• **Task requirements**
Rewrite the listing below with "chat window" swapped for "chat panel" and everything else left the same. Don't include the pictures.

• **Information given**
****

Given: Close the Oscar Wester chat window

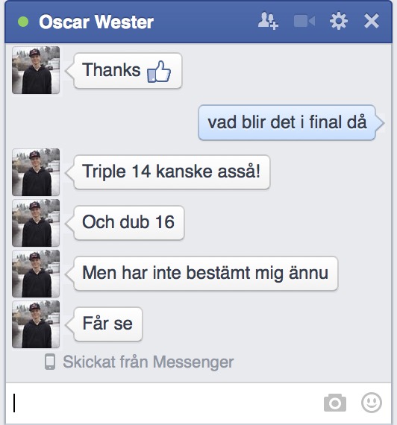Looking at the screenshot, I should point(371,21).
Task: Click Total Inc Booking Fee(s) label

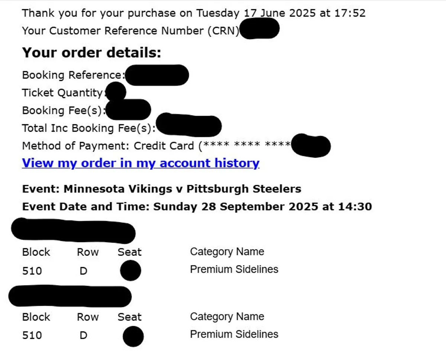Action: [x=89, y=128]
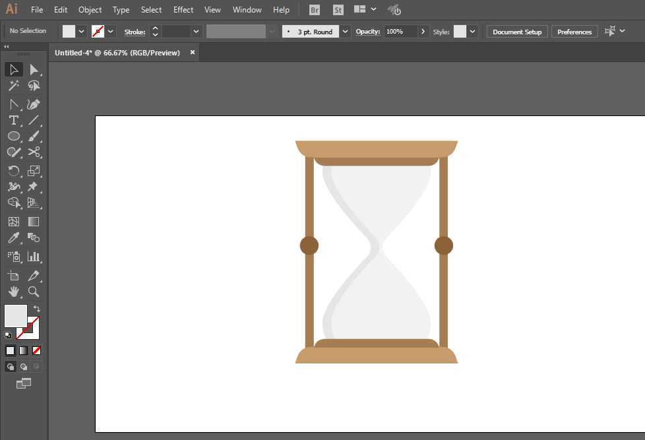The height and width of the screenshot is (440, 645).
Task: Open Preferences from the control bar
Action: 574,32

****

• **Exercise result**
Given: Close the Oscar Wester chat panel

Looking at the screenshot, I should point(371,21).
Task: Click Total Inc Booking Fee(s) label

Action: [x=89, y=128]
The height and width of the screenshot is (440, 645).
Task: Open Preferences from the control bar
Action: 574,32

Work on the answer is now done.